**** Available data ****

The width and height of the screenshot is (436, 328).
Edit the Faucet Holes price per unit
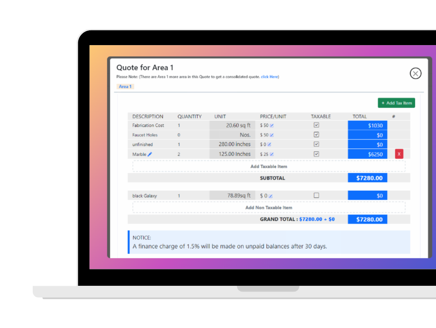point(271,135)
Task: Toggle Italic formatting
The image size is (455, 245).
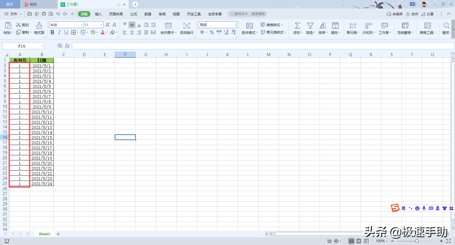Action: (x=59, y=32)
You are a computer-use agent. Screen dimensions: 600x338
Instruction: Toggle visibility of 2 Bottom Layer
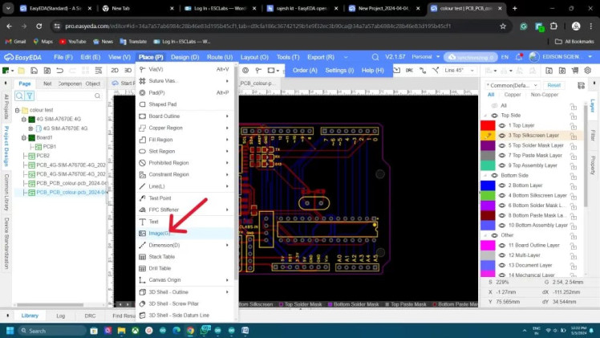pyautogui.click(x=502, y=185)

****

▶ **Stated goal**: Rewrite all of the records above with every "Toggle" changed to "Switch" and nothing else altered. Leave the pictures out.

▶ **Complete response**:
The width and height of the screenshot is (436, 328).
Edit the Faucet Holes price per unit
point(271,135)
Task: Switch Italic formatting
The image size is (455, 245).
Action: (x=59, y=32)
You are a computer-use agent. Screen dimensions: 600x338
Instruction: Switch visibility of 2 Bottom Layer
pyautogui.click(x=502, y=185)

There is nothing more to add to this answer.